I think I might be misunderstanding how to solve diophantine equations. I seem to be making a mistake somewhere in my process, and I am having difficulty figuring out what it could be. Here is what I did:
$18x + 28y = 10$
gcd(18,28) = 2 and 2|10 so there are infinitely many solutions.
Reduce equation to $9x + 14y = 5$
let $x = -1$, $y = 1$
$9(-1) + 14(1) = 5$
$5 = 5$
And so we have one possible $x_0,y_0$
Plugging this into the following:
$x = x_0 + \frac{b}{d}n$ and $y = y_0 – \frac{a}{d}n$
we have all integral solutions are, $\forall n \in \mathbb{Z}$
$x = -1 + 14n$ and $y = 1 – 9n$
But the answer is supposed to be $x = -1 – 14n$, $y = 1 + 9n$. Am I possibly missing a step?

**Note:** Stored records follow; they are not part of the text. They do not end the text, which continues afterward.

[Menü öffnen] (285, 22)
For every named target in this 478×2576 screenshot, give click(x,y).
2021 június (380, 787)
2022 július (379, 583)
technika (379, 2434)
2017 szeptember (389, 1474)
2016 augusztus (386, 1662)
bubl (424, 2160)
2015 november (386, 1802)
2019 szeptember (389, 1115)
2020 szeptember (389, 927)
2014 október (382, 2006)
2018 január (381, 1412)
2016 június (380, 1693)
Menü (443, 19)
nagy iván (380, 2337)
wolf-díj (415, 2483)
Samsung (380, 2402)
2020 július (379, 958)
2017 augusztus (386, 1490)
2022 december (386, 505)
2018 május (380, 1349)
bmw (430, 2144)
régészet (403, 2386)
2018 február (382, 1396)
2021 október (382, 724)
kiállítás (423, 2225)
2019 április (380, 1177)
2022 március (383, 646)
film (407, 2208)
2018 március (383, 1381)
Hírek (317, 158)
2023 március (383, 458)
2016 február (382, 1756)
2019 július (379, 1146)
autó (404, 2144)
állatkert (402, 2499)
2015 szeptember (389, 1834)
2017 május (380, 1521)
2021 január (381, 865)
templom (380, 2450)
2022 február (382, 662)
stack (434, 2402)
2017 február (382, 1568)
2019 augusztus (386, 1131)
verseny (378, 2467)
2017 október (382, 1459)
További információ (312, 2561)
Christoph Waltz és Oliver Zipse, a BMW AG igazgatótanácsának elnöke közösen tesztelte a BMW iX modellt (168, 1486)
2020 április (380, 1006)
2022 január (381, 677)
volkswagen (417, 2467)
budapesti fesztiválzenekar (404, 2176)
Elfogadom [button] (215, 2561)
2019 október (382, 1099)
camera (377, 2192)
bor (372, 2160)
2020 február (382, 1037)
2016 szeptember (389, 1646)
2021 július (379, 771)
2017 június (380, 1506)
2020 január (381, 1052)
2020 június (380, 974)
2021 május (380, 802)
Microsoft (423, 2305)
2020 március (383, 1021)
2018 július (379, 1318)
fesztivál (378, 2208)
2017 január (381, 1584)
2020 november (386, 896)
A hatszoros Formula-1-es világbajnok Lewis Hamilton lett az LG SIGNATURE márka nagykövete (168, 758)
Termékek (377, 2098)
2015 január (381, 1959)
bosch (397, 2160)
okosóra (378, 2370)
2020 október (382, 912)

I was using the following theorem to solve this:
Let $ax + by = c$ be a linear Diophantine equation in the
two variables $x$ and $y$ and let d = gcd(a,b). If $d \nmid c$, then the equation has no solutions; if $d|c$, then the equation has infinitely many solutions. Furthermore, if $x_0$, $y_0$ is a particular solution of the equation, then all solutions are given by
$x$, $y$ where $x = x_0 + (\frac{b}{d})n$ and $y = y_0 – (\frac{a}{d})n$ where $n \in \mathbb{Z}$.
Best Answer
You have obtained the solution set $$ \begin{cases} x = -1 + 14n \\ y = 1 - 9n. \end{cases} $$ Writing the solutions as ordered pairs $(x, y)$, the solutions are $$ \ldots, \underset{n = -2}{\underbrace{(-29, 19)}}, \ \underset{n = -1}{\underbrace{(-15, 10)}}, \ \underset{n = 0}{\underbrace{(-1, 1)}}, \ \underset{n = 1}{\underbrace{(13, -8)}}, \ \underset{n = 2}{\underbrace{(27, -17)}}, \ldots. $$
Now let's consider the solution set $$ \begin{cases} x = -1 - 14n \\ y = 1 + 9n. \end{cases} $$ According to this, the solutions would then be $$ \ldots, \underset{n = -2}{\underbrace{(27, -17)}}, \ \underset{n = -1}{\underbrace{(13, -8)}}, \ \underset{n = 0}{\underbrace{(-1, 1)}}, \ \underset{n = 1}{\underbrace{(-15, 10)}}, \ \underset{n = 2}{\underbrace{(-29, 19)}}, \ldots. $$ But this is the same as the list you obtained, just written in the opposite order!